Florian, Douglas. 1997. In the Swim. Orlando, FL: Harcourt Brace & Co. ISBN: 0152013075

Summary
In the Swim is a fun collection of poetry that captures the “personalities” of 21 different water creatures. From the salt water fish to fresh water fish, Florian’s illustrations and poetry creates a vivid illustration of each critter and what makes them unique. Young readers will enjoy reading these short, snappy poems out loud, all the while learning science
standards pertaining to water animals.

Critical Analysis
This collection is comprised of 21 poems that can enrich science units about animals that live in the water. Filled with humor, the poetry on the pages are simple, but rich in facts about each creature. The corresponding illustration gives readers fun visual with which to associate the poem, thus the water animal. This is illustrated best in the poem “The Skates”.

The Skates

The skinny skates are flat as plates.
They feed on small invertebrates
They find upon the ocean floor
Then skate along to find some more.

skatefish

Florian also gives character to his poetry through the placement of the text. In “The Sawfish” the zig zag placement of the text creates movement.

swordfish2

swordfish

Florian’s use of watercolor on rough French watercolor paper is appropriate considering the topic: animals that live in water. Some paintings are simple with muted colors while others are more vivid with sharp contrasting colors. In addition to his poetry, the illustrations further personify the animals they portray.

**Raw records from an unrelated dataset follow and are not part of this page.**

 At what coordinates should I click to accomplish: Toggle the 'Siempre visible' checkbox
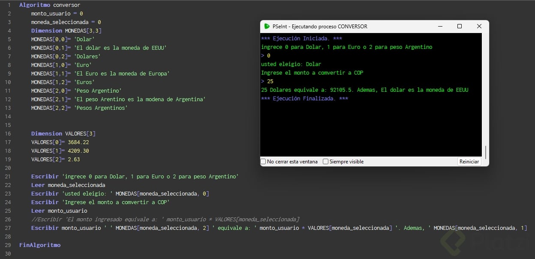[326, 162]
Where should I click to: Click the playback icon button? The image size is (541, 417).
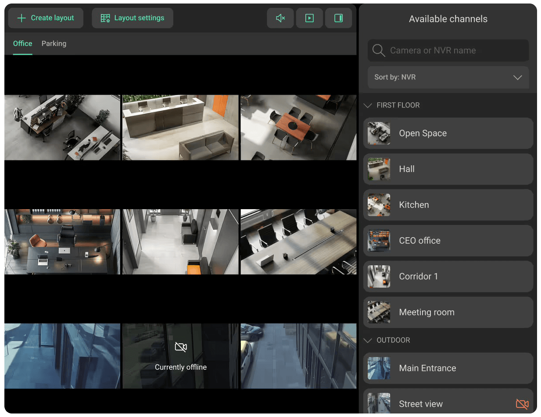[x=309, y=18]
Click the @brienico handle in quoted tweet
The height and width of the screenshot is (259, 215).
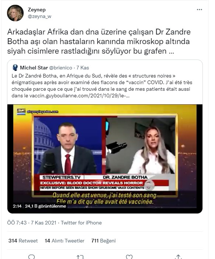(x=61, y=68)
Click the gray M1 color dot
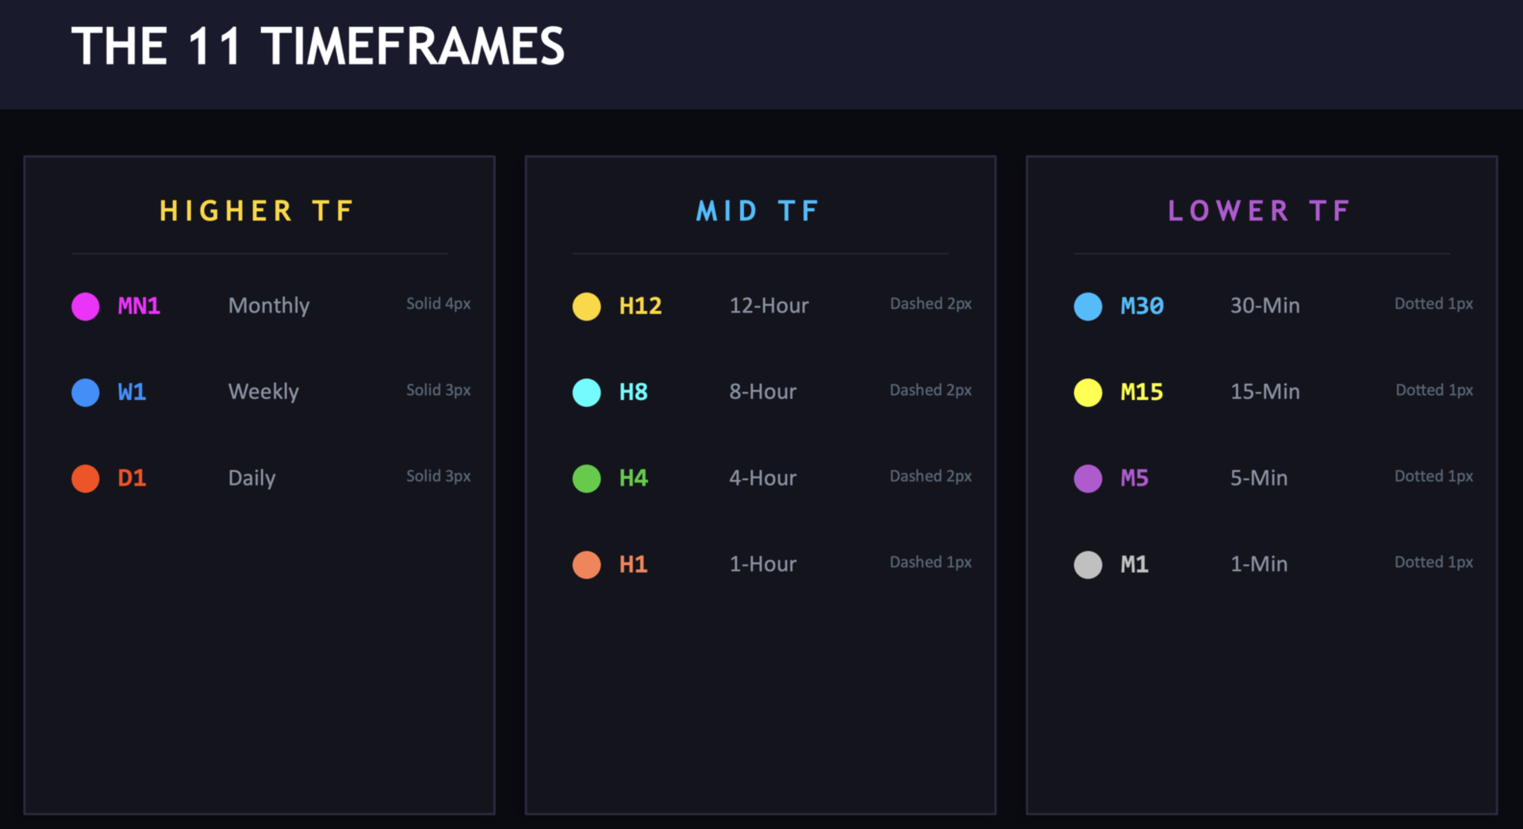Screen dimensions: 1523x829 [1088, 565]
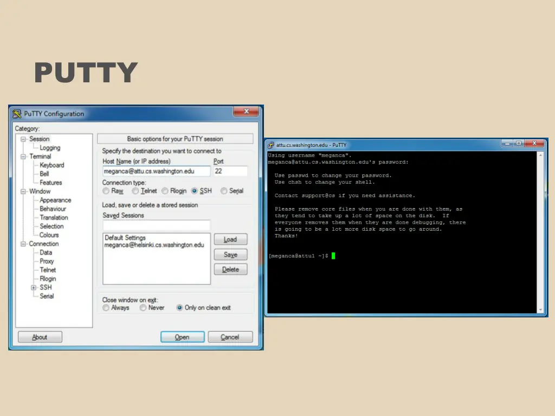Collapse the Session category

click(x=22, y=139)
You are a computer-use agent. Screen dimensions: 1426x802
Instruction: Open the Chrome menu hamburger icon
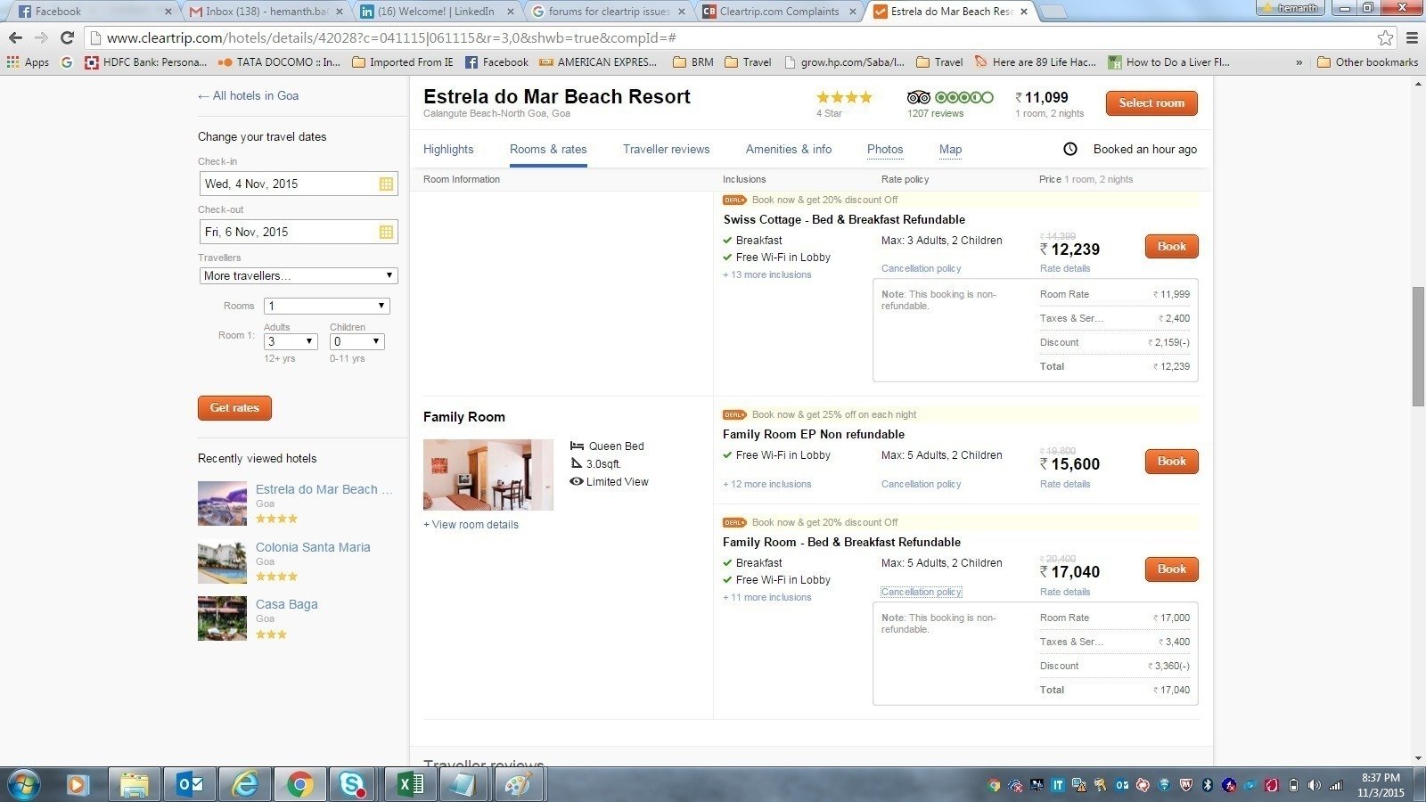pyautogui.click(x=1412, y=37)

These come together beautifully as the poem “The Starfish”:

starfish

The Starfish

Although it seems
That I’m all arms,
Some other organs
Give me charm.
I have a mouth
With which to feed.
A tiny stomach
Is all I need.
And though it’s true
I have no brain,
I’m still a star –
I can’t complain.

Curriculum Connections
This anthology of poetry is a must have for science teachers who teach an oceans unit or animals that live in water. Including this collection in a research unit about these animals would be extremely helpful and give context, along with visuals, to what the students are learning.

English teachers might want to consider using this collection when teaching about figurative language and how it enhances writing. Students are able to see real examples of personification and using similes and metaphors.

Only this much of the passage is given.